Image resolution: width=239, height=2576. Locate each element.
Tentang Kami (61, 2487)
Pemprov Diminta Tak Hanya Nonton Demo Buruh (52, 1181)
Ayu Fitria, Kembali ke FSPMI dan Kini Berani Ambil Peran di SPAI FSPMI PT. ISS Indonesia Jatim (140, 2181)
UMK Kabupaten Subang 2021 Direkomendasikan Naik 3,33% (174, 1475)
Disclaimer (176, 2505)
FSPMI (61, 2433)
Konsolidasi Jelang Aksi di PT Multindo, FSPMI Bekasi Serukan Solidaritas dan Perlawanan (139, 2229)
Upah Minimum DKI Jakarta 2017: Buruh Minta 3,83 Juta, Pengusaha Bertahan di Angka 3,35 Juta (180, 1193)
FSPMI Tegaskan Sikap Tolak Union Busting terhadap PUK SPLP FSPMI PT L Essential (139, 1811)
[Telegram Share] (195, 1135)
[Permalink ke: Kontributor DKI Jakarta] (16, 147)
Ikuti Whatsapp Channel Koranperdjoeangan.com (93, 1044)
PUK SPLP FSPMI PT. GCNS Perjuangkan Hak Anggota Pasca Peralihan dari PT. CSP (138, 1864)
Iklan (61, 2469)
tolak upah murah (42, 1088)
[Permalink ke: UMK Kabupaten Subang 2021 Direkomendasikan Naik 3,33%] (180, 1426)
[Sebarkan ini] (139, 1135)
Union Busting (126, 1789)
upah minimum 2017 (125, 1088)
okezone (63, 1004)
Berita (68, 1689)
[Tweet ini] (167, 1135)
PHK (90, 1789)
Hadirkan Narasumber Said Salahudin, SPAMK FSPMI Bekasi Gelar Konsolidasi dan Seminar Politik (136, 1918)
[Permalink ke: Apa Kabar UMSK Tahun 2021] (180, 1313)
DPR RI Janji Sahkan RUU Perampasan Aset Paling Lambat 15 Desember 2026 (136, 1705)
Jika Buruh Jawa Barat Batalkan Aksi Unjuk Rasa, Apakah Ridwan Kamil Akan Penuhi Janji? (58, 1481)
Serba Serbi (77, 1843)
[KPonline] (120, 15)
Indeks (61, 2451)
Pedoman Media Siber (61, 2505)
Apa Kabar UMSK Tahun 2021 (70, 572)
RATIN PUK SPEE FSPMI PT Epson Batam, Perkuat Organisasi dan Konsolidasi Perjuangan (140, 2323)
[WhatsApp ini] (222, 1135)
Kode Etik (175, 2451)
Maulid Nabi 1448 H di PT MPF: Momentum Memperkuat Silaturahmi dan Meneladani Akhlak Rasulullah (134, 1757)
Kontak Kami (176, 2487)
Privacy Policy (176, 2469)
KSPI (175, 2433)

EXERCISE BRIEF: Output each line exactly, from the first line of the data down to the line that contains "PHK (90, 1789)", both included.

RESPONSE:
Image resolution: width=239, height=2576. Locate each element.
Tentang Kami (61, 2487)
Pemprov Diminta Tak Hanya Nonton Demo Buruh (52, 1181)
Ayu Fitria, Kembali ke FSPMI dan Kini Berani Ambil Peran di SPAI FSPMI PT. ISS Indonesia Jatim (140, 2181)
UMK Kabupaten Subang 2021 Direkomendasikan Naik 3,33% (174, 1475)
Disclaimer (176, 2505)
FSPMI (61, 2433)
Konsolidasi Jelang Aksi di PT Multindo, FSPMI Bekasi Serukan Solidaritas dan Perlawanan (139, 2229)
Upah Minimum DKI Jakarta 2017: Buruh Minta 3,83 Juta, Pengusaha Bertahan di Angka 3,35 Juta (180, 1193)
FSPMI Tegaskan Sikap Tolak Union Busting terhadap PUK SPLP FSPMI PT L Essential (139, 1811)
[Telegram Share] (195, 1135)
[Permalink ke: Kontributor DKI Jakarta] (16, 147)
Ikuti Whatsapp Channel Koranperdjoeangan.com (93, 1044)
PUK SPLP FSPMI PT. GCNS Perjuangkan Hak Anggota Pasca Peralihan dari PT. CSP (138, 1864)
Iklan (61, 2469)
tolak upah murah (42, 1088)
[Permalink ke: UMK Kabupaten Subang 2021 Direkomendasikan Naik 3,33%] (180, 1426)
[Sebarkan ini] (139, 1135)
Union Busting (126, 1789)
upah minimum 2017 (125, 1088)
okezone (63, 1004)
Berita (68, 1689)
[Tweet ini] (167, 1135)
PHK (90, 1789)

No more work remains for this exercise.